After Anatevka – Tevye in Palestine, Excerpt 34: Tevye’s Lost Daughter

Why is it that bad news seems to follow good news like night follows day?

At last, my eldest daughters are coming home. What could be better? But my wife had to go and spoil the joy by reminding me of another child I once had. As if I needed reminding. Each day I feel the pain of having lost my little girl. But Tevye is not a worm. Though my heart tells me she still walks the earth, my will remains unbending. She is as dead to me as my poor, sweet Shoshana.

You may ask me, “Tevye, if you had the power to bring back Shoshana, would you do it?”

And, of course, my answer would be, “Faster than you can say Methuselah.”

“But,” you say, “it is within your power to bring your other daughter back, and yet you refuse to do so.
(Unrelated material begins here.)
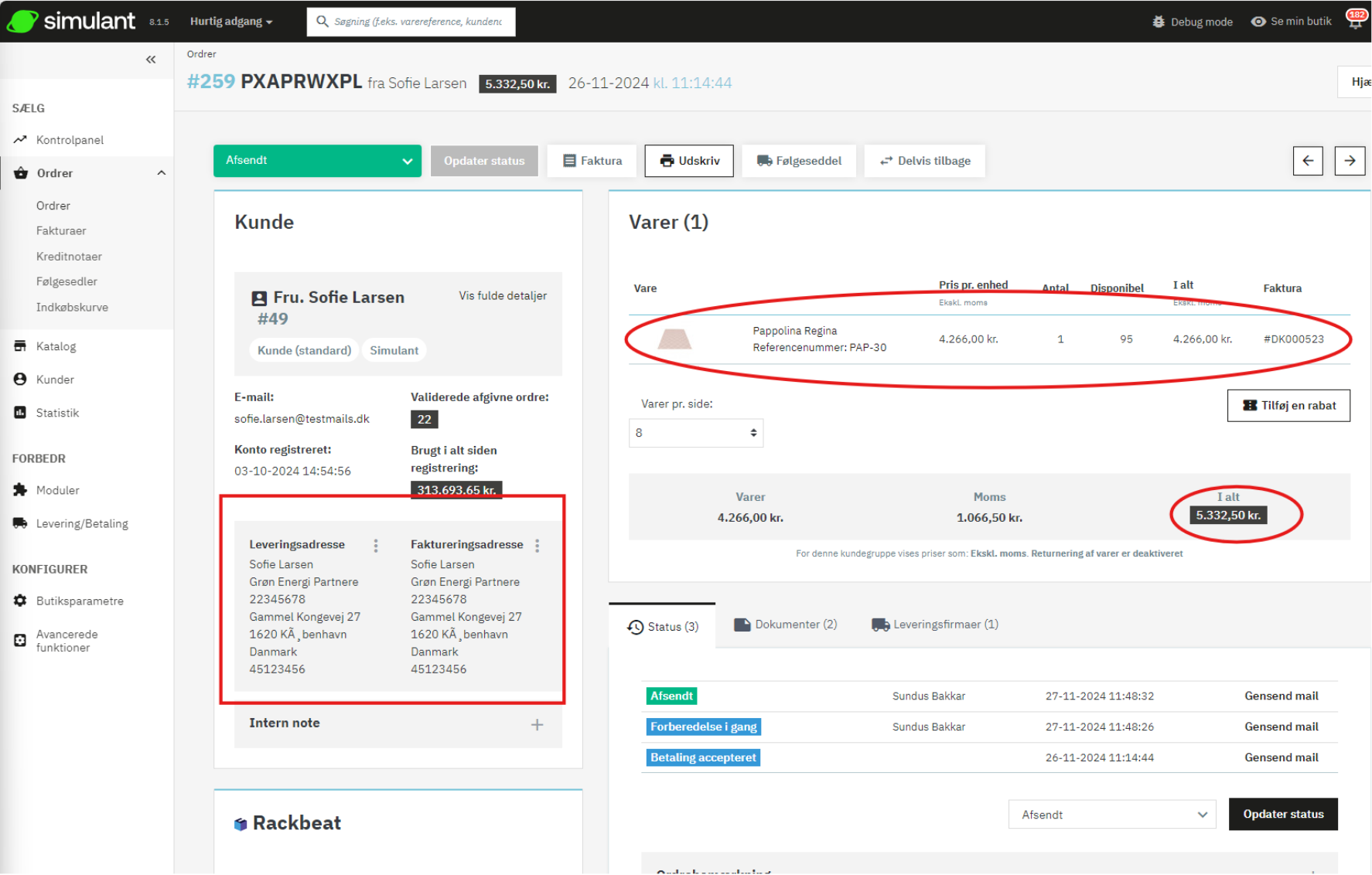Open the green Afsendt status dropdown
Why?”

It is the very bedrock of our tradition. The one that has kept us alive for centuries. If we don’t remain committed to our faith, above all, what will sustain us? To voluntarily do to ourselves what the Egyptians, the Assyrians, the Babylonians, the Crusaders, the Muslims and the Russians failed to do to us would be the greatest of all sins.
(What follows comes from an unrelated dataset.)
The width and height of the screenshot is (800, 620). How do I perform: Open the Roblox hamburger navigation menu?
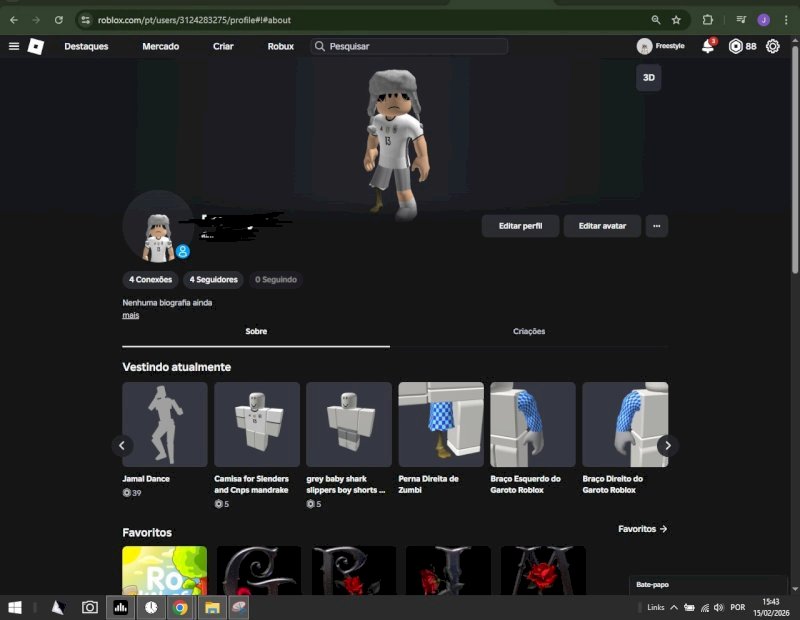(14, 46)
I cannot bring Chava back even if I wanted to, and though I have refused to speak of her, I have never given up hope that someday she can again be part of our family.

You’re probably thinking, the chaverim are not such great examples of piety, yet Tevye does not ostracize them. Worse, you live among them.

It’s true that most of my friends here would rather work than study, dance than pray, argue political ideology than Talmud, but, in their own way, they all know they’re Jews. To them, living in the Promised Land and building a Jewish homeland is what it means to be a Jew. And it’s not as bad as it was in the beginning. I’d like to think I’ve had some influence, but it was surely God’s will that even our anti-religionists have begun to observe the holidays in a more traditional way and to seek me out to discuss what the Bible says about a particular problem or dispute they are having.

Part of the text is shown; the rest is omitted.